Buffalo, N.Y., Detroit, and Indianapolis are some of the most affordable and least disaster-prone in Redfin's study. Providence, R.I., was rated as the safest metro area in the study. Providence’s only component score that wasn’t zero (indicating low or no risk) was for hurricanes. By contrast, Washington, D.C. and Los Angeles were the most natural disaster-prone major metros in the study. LA had the highest rates for fire and earthquakes, and D.C. rated high for floods and hurricanes.
The Natural Disasters Hazard Score is made up of five parts: earthquakes, fires, floods, tornadoes, and hurricanes. We used Disaster Declarations Summaries data from FEMA to determine the number of each type of disaster in each metro area between 1953 and the present.

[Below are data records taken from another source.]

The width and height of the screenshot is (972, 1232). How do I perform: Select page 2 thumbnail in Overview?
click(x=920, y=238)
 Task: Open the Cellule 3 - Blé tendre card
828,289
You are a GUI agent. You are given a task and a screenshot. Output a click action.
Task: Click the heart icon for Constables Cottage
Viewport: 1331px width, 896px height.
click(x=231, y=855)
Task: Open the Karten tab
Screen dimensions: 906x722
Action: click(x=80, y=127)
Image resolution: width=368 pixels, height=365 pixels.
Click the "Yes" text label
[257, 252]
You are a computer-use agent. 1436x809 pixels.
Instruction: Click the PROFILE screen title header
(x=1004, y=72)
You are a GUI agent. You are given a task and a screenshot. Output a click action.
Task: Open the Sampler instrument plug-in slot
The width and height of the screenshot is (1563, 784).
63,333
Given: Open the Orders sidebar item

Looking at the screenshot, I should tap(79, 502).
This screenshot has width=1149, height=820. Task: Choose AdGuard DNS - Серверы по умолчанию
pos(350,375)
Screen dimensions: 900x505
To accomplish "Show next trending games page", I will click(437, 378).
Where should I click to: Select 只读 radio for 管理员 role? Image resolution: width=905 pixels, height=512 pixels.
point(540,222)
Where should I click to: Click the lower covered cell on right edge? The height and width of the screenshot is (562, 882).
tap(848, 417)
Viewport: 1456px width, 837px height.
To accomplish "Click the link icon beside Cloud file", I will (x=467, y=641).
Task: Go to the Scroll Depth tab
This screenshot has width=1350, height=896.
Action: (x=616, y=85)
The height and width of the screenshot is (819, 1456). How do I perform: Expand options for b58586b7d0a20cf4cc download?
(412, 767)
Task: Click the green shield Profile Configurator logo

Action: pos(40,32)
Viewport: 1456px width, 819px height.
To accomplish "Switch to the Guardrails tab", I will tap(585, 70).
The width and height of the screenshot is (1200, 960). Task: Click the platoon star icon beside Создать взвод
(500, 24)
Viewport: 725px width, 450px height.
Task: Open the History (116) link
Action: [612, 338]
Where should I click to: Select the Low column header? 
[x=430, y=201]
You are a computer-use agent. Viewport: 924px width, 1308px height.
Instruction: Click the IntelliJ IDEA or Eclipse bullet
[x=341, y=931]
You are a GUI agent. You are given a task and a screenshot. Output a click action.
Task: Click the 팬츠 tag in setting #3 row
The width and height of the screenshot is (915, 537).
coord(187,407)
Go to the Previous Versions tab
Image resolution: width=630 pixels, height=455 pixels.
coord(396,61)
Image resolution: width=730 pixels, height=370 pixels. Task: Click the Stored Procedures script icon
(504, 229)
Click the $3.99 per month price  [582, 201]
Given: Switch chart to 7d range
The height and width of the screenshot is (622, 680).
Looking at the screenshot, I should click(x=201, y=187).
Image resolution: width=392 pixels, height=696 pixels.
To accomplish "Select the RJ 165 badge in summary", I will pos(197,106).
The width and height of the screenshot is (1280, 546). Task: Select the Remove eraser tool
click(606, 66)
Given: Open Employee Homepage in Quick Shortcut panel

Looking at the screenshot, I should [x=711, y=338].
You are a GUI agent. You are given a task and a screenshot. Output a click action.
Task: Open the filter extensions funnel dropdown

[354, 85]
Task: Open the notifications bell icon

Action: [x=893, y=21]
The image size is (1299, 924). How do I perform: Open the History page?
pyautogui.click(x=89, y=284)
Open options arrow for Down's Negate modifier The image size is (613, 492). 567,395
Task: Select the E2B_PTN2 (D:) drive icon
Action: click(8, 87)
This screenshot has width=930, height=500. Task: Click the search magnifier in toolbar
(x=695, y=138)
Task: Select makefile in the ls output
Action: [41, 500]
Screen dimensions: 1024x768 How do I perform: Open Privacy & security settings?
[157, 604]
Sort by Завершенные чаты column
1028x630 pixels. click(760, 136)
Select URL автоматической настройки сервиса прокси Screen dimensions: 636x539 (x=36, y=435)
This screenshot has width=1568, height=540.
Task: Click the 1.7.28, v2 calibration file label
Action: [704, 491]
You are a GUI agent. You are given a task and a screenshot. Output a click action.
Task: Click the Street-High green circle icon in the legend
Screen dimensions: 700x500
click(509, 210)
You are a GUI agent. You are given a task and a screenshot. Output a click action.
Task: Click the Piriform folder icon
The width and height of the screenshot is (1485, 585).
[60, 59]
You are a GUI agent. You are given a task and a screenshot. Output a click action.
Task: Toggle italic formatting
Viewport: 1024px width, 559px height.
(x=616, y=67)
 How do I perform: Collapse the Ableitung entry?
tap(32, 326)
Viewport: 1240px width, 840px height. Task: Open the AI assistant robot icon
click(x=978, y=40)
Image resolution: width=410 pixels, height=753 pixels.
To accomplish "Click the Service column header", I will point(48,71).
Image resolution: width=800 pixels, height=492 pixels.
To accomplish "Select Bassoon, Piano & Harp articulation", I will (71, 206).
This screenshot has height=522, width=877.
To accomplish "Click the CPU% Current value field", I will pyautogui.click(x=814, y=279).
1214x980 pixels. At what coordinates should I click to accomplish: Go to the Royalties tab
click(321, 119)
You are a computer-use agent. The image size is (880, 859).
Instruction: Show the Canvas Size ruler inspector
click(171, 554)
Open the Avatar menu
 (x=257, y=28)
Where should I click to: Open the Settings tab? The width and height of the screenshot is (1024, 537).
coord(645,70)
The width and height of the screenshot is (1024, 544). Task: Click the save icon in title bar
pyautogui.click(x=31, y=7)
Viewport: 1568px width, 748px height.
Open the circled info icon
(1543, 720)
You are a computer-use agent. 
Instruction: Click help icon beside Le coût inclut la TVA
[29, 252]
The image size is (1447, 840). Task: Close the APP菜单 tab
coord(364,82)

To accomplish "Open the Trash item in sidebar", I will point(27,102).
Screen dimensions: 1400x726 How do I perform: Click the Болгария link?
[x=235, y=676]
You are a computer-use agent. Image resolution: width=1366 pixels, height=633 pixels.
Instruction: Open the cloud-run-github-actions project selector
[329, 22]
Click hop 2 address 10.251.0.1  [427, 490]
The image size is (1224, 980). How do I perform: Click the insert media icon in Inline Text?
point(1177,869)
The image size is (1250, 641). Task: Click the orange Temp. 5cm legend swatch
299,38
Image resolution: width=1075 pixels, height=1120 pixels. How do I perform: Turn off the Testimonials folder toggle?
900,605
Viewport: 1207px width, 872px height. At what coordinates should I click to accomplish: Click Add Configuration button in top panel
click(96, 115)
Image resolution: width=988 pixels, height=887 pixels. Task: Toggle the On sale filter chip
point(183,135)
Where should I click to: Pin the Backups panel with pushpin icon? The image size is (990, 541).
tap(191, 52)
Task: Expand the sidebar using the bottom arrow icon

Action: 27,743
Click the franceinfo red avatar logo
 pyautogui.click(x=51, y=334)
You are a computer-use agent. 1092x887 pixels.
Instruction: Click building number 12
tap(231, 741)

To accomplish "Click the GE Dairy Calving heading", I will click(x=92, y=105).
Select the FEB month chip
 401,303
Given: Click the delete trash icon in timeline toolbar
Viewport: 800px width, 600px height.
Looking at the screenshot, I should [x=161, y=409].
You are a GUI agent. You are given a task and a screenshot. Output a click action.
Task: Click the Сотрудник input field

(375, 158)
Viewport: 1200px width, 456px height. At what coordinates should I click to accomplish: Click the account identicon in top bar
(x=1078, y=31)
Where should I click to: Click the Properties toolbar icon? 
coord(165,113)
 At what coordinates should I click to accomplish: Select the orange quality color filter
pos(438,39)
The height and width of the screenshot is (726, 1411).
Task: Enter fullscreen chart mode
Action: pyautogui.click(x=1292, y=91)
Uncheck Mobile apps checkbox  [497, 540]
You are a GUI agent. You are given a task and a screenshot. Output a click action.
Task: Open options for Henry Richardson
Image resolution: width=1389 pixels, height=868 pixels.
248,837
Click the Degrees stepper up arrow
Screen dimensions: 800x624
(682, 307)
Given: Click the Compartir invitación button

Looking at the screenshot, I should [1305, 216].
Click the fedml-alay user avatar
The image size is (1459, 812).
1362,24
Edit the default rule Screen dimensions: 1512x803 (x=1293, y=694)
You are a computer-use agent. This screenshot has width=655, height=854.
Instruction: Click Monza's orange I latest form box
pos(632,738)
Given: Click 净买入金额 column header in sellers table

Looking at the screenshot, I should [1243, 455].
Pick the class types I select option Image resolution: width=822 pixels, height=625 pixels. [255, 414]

For each of the five components of the Natural Disaster Hazard Score, we scale the rates across the top 50 metro areas such that the metro with the largest rate is scaled to 100. For example, the Atlanta metro area had the highest number of tornadoes (8). That is converted to 100, and Kansas City, which had half as many tornadoes (4) is scaled to 50. We also break the 50 metros down by percentiles, then we average the two numbers to arrive at the individual components of the Natural Disaster Hazard Score. The five components are then averaged together to create the overall Natural Disaster Hazard Score.